◆ **WHAT TO WORK ON**:
Restrict the output to the lines below starting at the one that contains "Terms of Service (362, 2286)" and ending at the one that contains "[Button-Front Cotton Sateen", and restate them word for word, both ends included.

[Saved data entries]

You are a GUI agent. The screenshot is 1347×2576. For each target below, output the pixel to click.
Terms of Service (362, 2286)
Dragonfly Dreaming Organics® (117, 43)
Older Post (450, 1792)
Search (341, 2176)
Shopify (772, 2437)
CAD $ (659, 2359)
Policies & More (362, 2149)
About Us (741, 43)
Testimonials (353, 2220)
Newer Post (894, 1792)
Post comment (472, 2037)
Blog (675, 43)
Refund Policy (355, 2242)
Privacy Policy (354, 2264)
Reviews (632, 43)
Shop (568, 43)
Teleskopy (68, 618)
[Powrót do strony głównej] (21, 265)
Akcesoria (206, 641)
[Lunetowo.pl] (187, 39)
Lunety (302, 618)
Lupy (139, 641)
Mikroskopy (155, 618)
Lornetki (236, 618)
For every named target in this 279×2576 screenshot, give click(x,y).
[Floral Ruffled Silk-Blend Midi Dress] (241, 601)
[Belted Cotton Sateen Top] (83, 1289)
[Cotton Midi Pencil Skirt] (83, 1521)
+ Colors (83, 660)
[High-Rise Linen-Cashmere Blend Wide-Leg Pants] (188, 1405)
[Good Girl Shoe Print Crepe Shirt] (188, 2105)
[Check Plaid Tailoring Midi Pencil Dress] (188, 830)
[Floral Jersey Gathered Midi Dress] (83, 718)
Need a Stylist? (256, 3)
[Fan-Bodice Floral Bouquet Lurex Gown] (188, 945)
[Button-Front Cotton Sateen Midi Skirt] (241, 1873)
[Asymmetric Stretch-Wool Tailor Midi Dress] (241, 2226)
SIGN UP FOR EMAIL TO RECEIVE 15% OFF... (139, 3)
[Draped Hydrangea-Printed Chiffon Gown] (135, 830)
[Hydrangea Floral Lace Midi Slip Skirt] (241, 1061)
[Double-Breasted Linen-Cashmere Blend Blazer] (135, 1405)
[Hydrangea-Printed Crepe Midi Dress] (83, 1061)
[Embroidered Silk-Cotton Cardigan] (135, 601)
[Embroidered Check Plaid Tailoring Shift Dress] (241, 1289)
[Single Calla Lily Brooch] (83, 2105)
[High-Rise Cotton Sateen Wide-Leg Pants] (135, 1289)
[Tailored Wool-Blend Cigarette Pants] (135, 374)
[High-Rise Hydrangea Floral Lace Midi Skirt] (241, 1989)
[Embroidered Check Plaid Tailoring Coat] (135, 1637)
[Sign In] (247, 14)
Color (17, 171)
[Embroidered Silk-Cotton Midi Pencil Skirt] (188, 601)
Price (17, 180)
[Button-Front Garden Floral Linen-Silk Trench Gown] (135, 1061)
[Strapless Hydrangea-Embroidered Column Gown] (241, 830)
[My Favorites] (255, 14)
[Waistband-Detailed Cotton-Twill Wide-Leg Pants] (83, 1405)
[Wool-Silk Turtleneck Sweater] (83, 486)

◆ **WRITTEN RESPONSE**:
Terms of Service (362, 2286)
Dragonfly Dreaming Organics® (117, 43)
Older Post (450, 1792)
Search (341, 2176)
Shopify (772, 2437)
CAD $ (659, 2359)
Policies & More (362, 2149)
About Us (741, 43)
Testimonials (353, 2220)
Newer Post (894, 1792)
Post comment (472, 2037)
Blog (675, 43)
Refund Policy (355, 2242)
Privacy Policy (354, 2264)
Reviews (632, 43)
Shop (568, 43)
Teleskopy (68, 618)
[Powrót do strony głównej] (21, 265)
Akcesoria (206, 641)
[Lunetowo.pl] (187, 39)
Lunety (302, 618)
Lupy (139, 641)
Mikroskopy (155, 618)
Lornetki (236, 618)
For every named target in this 279×2576 screenshot, give click(x,y).
[Floral Ruffled Silk-Blend Midi Dress] (241, 601)
[Belted Cotton Sateen Top] (83, 1289)
[Cotton Midi Pencil Skirt] (83, 1521)
+ Colors (83, 660)
[High-Rise Linen-Cashmere Blend Wide-Leg Pants] (188, 1405)
[Good Girl Shoe Print Crepe Shirt] (188, 2105)
[Check Plaid Tailoring Midi Pencil Dress] (188, 830)
[Floral Jersey Gathered Midi Dress] (83, 718)
Need a Stylist? (256, 3)
[Fan-Bodice Floral Bouquet Lurex Gown] (188, 945)
[Button-Front Cotton Sateen Midi Skirt] (241, 1873)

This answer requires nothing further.